田んぼを見おろす土手のうえを、バスが駆け抜けていく。車内には数えるほどしかひとがいなくて、俺とシュウがときたま交わすちいさな会話ですら、運転手に聞こえてしまいそうだった。
梅雨が明けたら海にいこう。そう約束したのは、期末テストの勉強をしているときだった。相変わらず学年上位を保っているシュウに教えてもらいながら、俺は去年よりずっと真剣に教科書に向き合っていた。ノートに描かれたたくさんの横棒を、シュウはもう隠そうとはしなくなっている。そして俺も、そのらくがきに目をやることも、触れることもしないようにしていた。ノートの隅にある横棒を、ただそこにあるものとして受け入れるのだ。
「海いきたいな」
テストから逃避するように漏れた俺のことばに、シュウが顔をあげる。廊下側の席は、窓際からの光も入ってこなくてしんみりとしていた。三年の期末というだけあって、教室にはほかにもいくつかのグループが残っている。
「いこうよ」
答えを求めていないただのひとりごとだったのに、そうして反応が返ってきたことに驚いた。夏の海という、シュウにはとびきり不似合いな場所に誘われたことも予想外だった。
「修学旅行の、リベンジしよう」
まっすぐな瞳をしたシュウがほほえむ。逆光のなかのその笑みにどきりとした。たがいの心にずっと引っかかっていたはずのあの日のことを、シュウはやり直そうと言ってくれた。
「俺はいいよ、ふたりでいってこいって」
武本も誘ったのに、またいつものにかっとした笑顔で断られた。とっくに引退したのにまだ部活に顔を出したいと言っていたけれど、きっと気を遣ってくれたのだ。シュウが以前よりずっとおだやかな顔をするようになったと、武本がさみしそうに、でもうれしそうに話していたことがあった。

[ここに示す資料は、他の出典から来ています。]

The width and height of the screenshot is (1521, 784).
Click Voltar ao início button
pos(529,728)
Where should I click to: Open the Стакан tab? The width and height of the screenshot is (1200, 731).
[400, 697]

そうして期末テストの結果が帰ってくると同時に梅雨が明け、約束どおり俺たちは、路線バスで海へと向かっている。
窓の外には山と畑、それに田んぼといった田舎の景色が、陽射しを浴びて目に痛いほど光っていた。徐々に山のうえへと坂をのぼっていくバスの冷気に揺られて、いま、夢のなかにいるんじゃないかという錯覚に襲われる。もやもやとした視界を晴らそうと、シュウに話しかけようとしたときだった。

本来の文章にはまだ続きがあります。